Comentario antropológico.

1. Si bien este artículo  no contiene elementos  nuevos, desconocidos de la cultura Rapa Nui, resulta de interés para apreciar qué aspectos de la cultura de su  historia  eran los favoritos  a mediados del siglo XX, hace casi setenta años. 

2. El artículo constituye una buena síntesis de lo que por entonces se conocía de la historia cultural de la isla de Pascua. 

3. Hoy, este trabajo nos parecería algo pobre, dada la gran cantidad de información posterior  que ha surgido de los descubrimientos arqueológicos y bio-antropológicos realizados en la isla.

4. Es muy lamentable que de las 15 tablillas originales Rongo rongo que existen en diversos museos de mundo, máxime en Europa, ninguna se halle hoy en la isla. Al menos, debería exigirse a los países que orgullosamente hoy las exhiben  en sus museos, que  entreguen a la isla una copia fidedigna de sus tablillas y reimiros. Para los habitantes pascuenses representan un tesoro incalculable  tan venerable como las propias esculturas de sus Moais en piedra.
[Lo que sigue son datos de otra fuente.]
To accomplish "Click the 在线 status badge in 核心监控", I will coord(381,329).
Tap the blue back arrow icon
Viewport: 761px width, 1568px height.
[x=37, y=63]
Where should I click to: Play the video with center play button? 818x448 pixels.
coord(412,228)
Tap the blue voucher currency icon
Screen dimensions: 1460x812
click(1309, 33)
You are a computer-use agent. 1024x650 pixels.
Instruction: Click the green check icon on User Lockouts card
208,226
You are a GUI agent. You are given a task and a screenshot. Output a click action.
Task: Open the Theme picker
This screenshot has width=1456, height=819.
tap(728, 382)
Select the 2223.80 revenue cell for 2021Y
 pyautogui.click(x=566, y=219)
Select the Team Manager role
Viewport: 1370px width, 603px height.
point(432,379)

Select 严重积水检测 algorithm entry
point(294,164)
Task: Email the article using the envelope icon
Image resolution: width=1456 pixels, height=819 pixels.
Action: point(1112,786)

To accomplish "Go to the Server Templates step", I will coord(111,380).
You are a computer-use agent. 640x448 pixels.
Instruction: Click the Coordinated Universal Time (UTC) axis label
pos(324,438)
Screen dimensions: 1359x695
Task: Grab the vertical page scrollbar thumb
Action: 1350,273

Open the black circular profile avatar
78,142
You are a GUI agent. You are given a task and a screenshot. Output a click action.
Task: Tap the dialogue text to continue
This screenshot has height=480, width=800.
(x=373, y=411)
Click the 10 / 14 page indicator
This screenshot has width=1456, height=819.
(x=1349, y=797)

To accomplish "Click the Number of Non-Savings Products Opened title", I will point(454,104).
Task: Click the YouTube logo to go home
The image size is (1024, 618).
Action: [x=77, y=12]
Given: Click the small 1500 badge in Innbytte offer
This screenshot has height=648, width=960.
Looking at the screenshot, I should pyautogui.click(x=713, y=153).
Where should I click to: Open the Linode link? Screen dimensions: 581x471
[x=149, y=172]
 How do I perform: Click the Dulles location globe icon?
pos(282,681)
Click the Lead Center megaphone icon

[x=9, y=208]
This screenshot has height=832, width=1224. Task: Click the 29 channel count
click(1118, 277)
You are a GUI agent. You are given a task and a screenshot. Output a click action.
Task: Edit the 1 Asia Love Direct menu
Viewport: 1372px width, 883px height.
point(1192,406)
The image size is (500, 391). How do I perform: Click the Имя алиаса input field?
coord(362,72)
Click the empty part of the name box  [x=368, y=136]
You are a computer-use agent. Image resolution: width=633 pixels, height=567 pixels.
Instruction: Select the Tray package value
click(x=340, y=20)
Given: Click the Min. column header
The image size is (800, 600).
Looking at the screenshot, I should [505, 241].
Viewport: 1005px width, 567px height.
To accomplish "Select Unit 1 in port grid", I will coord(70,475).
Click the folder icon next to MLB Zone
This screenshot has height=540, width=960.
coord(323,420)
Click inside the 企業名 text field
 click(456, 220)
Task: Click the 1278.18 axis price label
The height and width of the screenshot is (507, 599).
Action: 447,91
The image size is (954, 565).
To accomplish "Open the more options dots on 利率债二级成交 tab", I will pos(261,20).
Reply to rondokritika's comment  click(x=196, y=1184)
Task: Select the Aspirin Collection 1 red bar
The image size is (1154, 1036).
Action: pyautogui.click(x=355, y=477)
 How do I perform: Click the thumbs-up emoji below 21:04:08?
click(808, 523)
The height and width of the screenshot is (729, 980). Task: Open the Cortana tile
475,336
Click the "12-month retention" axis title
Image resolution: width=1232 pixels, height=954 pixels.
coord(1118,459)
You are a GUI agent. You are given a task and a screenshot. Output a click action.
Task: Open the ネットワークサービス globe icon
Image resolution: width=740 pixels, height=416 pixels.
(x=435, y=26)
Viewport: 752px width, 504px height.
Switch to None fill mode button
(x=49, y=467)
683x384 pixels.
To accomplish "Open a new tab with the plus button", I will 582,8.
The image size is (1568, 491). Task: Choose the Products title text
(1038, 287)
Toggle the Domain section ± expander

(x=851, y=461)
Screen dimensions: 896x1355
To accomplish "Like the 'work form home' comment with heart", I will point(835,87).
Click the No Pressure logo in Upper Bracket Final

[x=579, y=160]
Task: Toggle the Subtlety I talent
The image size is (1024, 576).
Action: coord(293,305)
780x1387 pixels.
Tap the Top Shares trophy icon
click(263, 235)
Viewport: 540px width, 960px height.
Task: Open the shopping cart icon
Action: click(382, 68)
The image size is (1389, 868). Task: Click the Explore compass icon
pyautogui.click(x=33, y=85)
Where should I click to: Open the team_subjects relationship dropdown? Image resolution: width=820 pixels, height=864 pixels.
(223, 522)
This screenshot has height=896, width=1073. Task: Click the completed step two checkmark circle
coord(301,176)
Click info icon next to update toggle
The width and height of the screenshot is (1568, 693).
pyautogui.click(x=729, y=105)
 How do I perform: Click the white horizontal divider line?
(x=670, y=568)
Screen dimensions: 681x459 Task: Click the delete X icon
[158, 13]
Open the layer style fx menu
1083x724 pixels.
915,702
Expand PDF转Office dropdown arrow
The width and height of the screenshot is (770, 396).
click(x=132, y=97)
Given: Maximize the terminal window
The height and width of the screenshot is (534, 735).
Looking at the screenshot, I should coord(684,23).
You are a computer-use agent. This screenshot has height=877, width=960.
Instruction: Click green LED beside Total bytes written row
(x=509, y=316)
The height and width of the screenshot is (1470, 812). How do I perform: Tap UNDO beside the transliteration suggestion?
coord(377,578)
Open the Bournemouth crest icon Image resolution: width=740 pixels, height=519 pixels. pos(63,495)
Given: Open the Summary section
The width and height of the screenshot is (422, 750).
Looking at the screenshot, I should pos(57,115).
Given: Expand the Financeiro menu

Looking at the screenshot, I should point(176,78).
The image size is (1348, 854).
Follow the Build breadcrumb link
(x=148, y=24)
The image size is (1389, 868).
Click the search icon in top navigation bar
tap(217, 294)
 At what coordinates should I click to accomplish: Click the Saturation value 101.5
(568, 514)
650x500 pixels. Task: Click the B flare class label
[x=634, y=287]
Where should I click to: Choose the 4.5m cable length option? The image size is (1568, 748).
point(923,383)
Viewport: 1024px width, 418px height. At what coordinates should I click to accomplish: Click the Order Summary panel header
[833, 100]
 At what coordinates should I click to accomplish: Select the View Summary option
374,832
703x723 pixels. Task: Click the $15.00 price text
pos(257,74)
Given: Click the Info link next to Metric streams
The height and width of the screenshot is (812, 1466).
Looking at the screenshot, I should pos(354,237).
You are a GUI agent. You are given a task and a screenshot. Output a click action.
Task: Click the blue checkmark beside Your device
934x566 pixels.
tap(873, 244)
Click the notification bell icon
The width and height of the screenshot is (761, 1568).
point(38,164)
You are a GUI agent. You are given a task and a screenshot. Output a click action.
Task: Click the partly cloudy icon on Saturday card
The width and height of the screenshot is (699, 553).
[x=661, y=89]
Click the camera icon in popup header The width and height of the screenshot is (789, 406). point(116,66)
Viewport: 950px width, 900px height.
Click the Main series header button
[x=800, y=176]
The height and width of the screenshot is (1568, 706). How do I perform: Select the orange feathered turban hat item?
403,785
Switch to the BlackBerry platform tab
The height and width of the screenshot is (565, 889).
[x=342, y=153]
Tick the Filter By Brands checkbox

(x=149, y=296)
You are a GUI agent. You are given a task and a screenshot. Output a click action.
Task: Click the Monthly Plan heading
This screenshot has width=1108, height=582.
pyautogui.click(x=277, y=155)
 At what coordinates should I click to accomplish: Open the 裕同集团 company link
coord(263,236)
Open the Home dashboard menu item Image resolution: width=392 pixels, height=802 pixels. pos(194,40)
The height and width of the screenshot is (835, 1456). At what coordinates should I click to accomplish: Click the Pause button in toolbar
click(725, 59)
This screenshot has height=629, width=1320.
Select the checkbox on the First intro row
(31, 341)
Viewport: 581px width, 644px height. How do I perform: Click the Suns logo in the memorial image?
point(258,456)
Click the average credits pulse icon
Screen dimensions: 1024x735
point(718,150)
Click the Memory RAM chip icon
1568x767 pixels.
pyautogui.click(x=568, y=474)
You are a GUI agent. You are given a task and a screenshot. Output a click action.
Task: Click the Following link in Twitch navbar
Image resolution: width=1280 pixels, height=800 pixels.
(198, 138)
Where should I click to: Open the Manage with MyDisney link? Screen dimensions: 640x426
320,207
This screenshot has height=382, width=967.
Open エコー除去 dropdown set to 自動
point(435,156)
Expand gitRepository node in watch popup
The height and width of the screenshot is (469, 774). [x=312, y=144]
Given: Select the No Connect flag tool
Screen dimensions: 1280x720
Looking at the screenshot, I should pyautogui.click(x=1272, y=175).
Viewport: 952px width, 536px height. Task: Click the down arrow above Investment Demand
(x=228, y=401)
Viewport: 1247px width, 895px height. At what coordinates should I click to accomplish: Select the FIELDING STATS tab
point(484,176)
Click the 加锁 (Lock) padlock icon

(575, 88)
5. Es de esperar que futuras indagaciones de carácter lingüístico y antropológico arrojen luces sobre el verdadero contenido de las tablillas Rongo rongo que eran conservadas en todas las  viviendas rapanui. 

6.  Si sus sabios llamados Tangata manu en idioma rapanui, al parecer desaparecieron en la  época del  despojo por parte de las naves peruanas que los condujeron a las guaneras de las Islas Chincha,(entre  1860-63), existe la posibilidad de que en éstas o en las haciendas azucareras  de los valles cercanos a Lima  haya quedado algún indicio  de la cultura Rapa Nui que ellos portaban con tanto orgullo. 

7.  Ojalá se realice nuevos estudios históricos de esta penosa y dolorosa deportación masiva de isleños a las guaneras peruanas en la década del 1860, tema que, al parecer,  ha quedado lamentablemente en la penumbra.  A la hermana república del Perú cabe la responsabilidad de  hacer un día un vigoroso  "mea culpa" por este brutal y vergonzoso crimen de sus compatriotas de antaño. 

7. Por último felicitamos sinceramente a las autoridades tanto chilenas como isleñas por la iniciativa actual de controlar y restringir el poblamiento de la isla, y, en particular,  aquellas medidas tendientes a proteger la propiedad de la isla  que históricamente pertenece solamente a sus habitantes ancestrales: los Rapa Nui. Según la constante tradición pascuense, la isla jamás fue vendida u obsequiada al gobierno de Chile a quien solo se pidió su protección.